There are about 325 restaurants represented in our data. The average review rating for a restaurant is about 3.6 stars. Restaurants are available for a 7pm reservation about 59% of the time.

**a. (2 points)**  Plot a barplot of `display_rating`. This should display the frequency of each value of `display_rating` in the data.

In [None]:
#Write code here

`display_rating` takes a discrete set of values, 1 to 5 in half star increments (though our sample takes a more limited range). This masks substantial variation in `avg_rating` across restaurants, which is a simple average of all past Yelp reviews for the restaurant.

**b. (2 points)** Plot a histogram of `avg_rating`.

In [None]:
#Write code here

Even among restaurants with the same `display_rating`, there is substantial variation in `avg_rating`.

#newpage

### Part II: Regression Approach

Our objective is to measure the average causal effect of Yelp star rating on reservation availability.

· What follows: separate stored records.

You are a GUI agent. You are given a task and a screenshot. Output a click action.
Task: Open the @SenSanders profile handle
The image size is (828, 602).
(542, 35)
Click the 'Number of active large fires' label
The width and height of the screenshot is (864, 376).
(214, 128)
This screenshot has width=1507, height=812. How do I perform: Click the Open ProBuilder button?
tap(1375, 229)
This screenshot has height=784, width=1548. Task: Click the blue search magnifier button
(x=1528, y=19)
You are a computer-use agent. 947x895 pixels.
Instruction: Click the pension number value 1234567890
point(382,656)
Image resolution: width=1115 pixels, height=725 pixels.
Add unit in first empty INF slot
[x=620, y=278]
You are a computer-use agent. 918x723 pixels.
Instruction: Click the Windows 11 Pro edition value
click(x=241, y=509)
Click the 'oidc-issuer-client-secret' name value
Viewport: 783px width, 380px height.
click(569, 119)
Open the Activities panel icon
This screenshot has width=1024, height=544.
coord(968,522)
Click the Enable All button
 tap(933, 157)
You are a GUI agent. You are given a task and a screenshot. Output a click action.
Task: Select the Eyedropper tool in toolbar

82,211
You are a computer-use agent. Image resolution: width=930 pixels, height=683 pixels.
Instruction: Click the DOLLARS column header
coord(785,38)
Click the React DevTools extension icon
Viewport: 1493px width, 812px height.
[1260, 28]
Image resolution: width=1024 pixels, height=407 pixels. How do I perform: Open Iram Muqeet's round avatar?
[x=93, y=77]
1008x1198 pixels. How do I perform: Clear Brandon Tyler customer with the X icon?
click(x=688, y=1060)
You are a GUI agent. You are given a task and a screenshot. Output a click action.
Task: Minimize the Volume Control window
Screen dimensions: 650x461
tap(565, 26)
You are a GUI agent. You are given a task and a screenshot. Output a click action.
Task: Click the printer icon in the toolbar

**c. (4 points)**  Describe a hypothetical experiment that would identify the causal effect of Yelp star ratings on reservation availability.

*Write your answer here*

In the absence of an experiment, a natural approach to use here is **regression**. In this section we will estimate the relationship between Yelp star ratings and availability.

**d. (2 points)** Create a scatter plot with `display_rating` on the horizontal axis and the average value of `avail_7pm` by display rating on the vertical axis. (Hint: your plot should have 5 points total.)

In [None]:
#Write code here

**e. (3 points)** Based on your plot from **part (d)**, describe the relationship between `display_rating` and `avail_7pm`.

*Write your answer here*

**f. (5 points)**  Estimate a regression model with `avail_7pm` as the dependent variable and `display_rating` as the explanatory variable. Report the coefficients. Interpret the coefficent on `display_rating` in a full sentence. (Be sure to mention the *magnitude* of the estimate and not just the *sign*.)

In [None]:
#write your code here: define MSE function

In [None]:
#write any additional code here

*Interpret coefficient here*

This coefficient may not have a causal interpretation. Restaurants with higher display ratings may have less availability for reasons unrelated to the causal effect of the display rating. Next, we investigate `price` as a potential confounding variable. [We will assume here that restaurants do not change their pricing in response to their Yelp rating.]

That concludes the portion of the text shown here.